▶ **Required action**: Using the entries below, write out the line with "Task: Activate the Paintbrush tool", the line with "Where should I click to: Select", and every line in between, exactly as each is written.

---

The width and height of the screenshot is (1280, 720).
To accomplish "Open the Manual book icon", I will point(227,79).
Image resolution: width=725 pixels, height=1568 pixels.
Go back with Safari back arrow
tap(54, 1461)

---

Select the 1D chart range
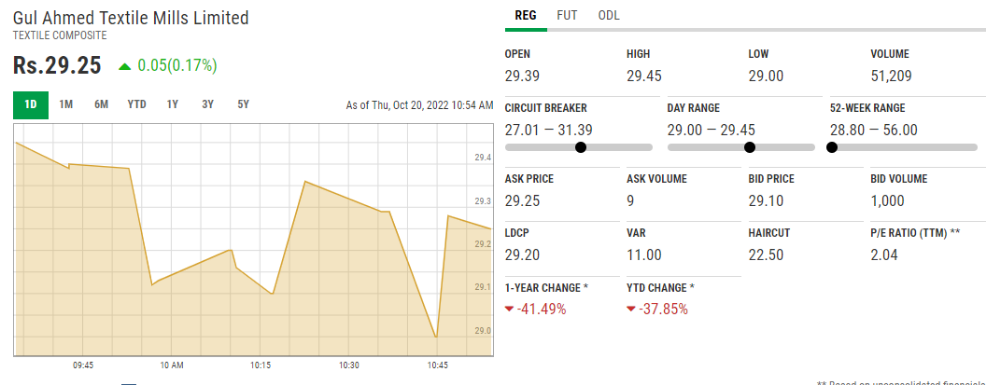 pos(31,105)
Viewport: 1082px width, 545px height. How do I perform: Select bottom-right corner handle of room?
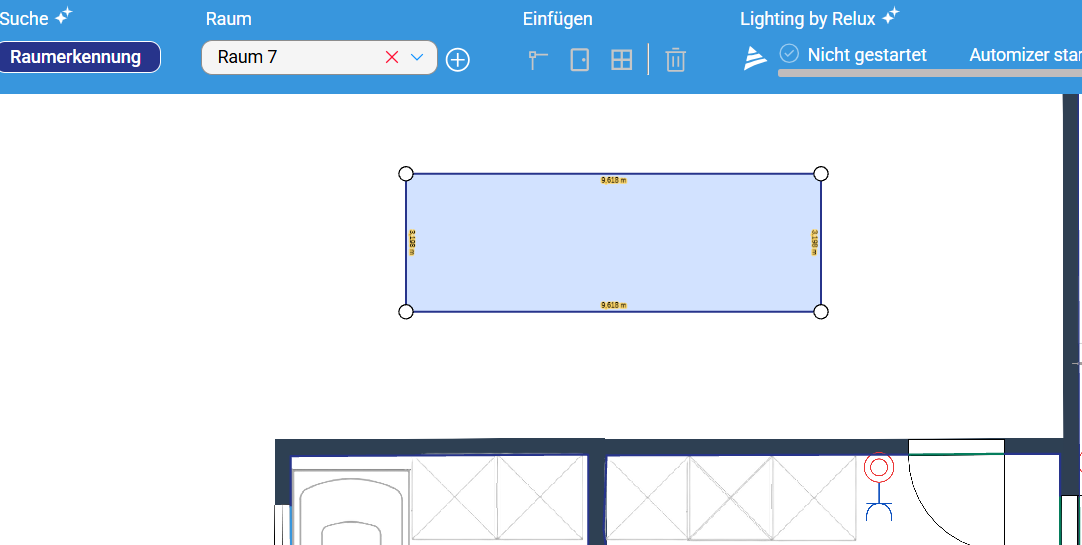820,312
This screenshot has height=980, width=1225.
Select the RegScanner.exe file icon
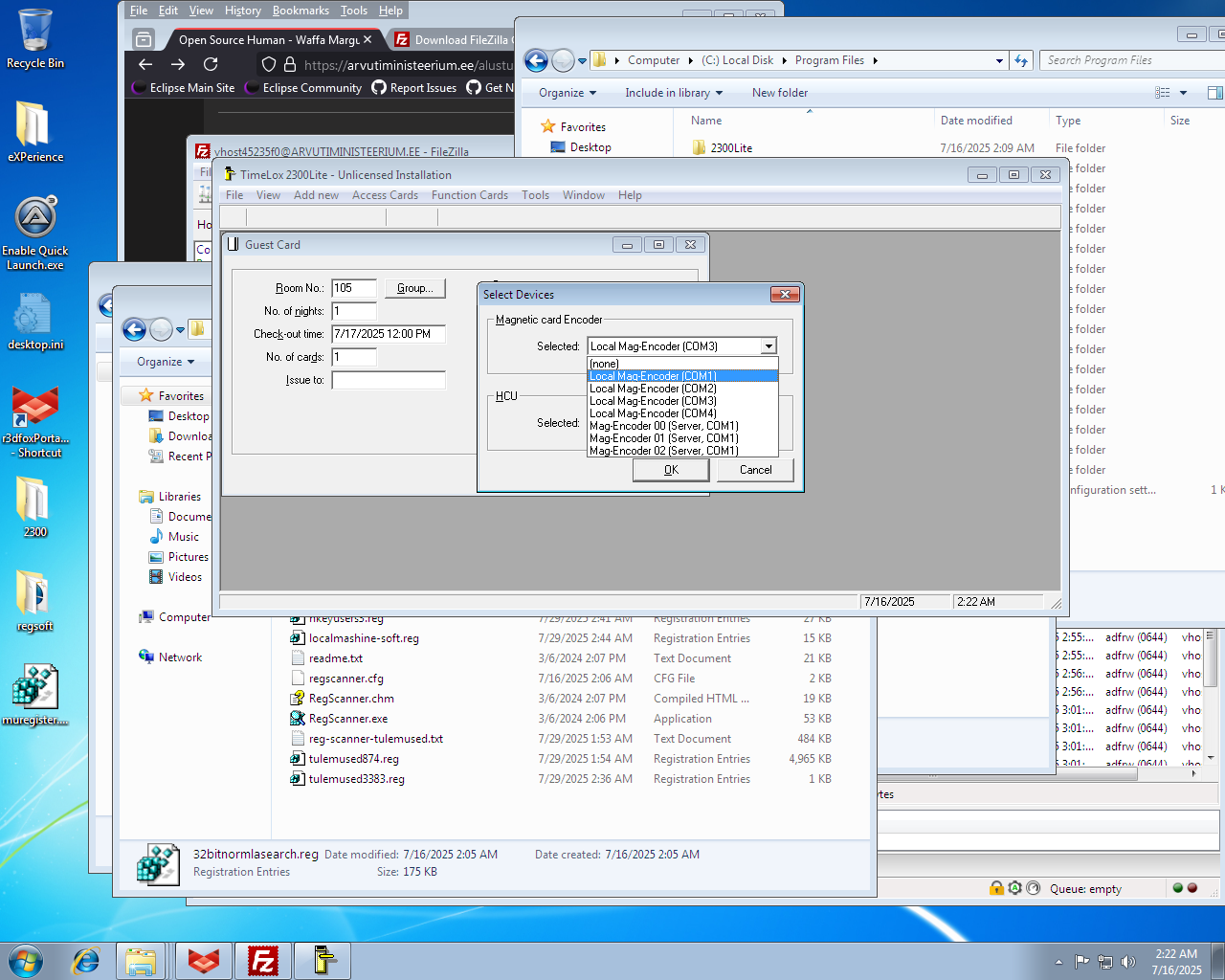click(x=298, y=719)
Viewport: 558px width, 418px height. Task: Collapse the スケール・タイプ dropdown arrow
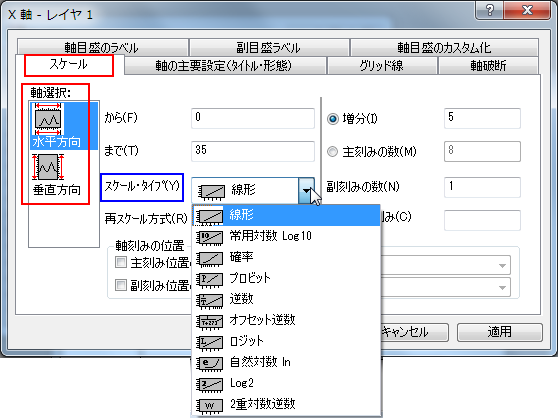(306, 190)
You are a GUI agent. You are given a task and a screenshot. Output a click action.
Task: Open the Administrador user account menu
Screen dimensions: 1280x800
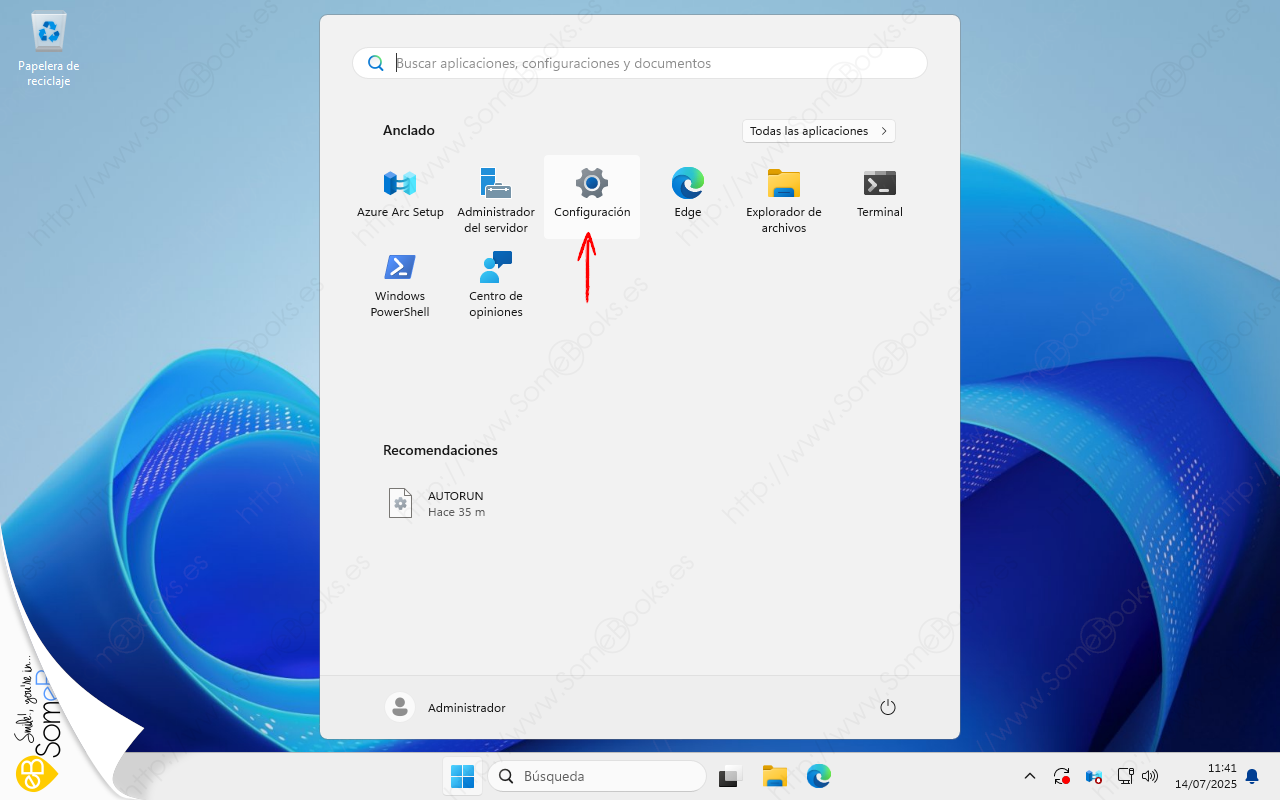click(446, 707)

---

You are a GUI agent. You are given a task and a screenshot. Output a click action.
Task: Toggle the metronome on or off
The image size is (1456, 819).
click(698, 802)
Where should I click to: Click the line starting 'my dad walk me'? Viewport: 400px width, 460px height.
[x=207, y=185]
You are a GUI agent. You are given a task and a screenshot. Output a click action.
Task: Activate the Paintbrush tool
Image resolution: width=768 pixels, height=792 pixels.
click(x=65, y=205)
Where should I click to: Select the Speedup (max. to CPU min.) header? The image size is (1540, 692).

---

▶ **Response to this exercise**:
Task: Activate the Paintbrush tool
Image resolution: width=768 pixels, height=792 pixels.
click(x=65, y=205)
Where should I click to: Select the Speedup (max. to CPU min.) header? The image size is (1540, 692).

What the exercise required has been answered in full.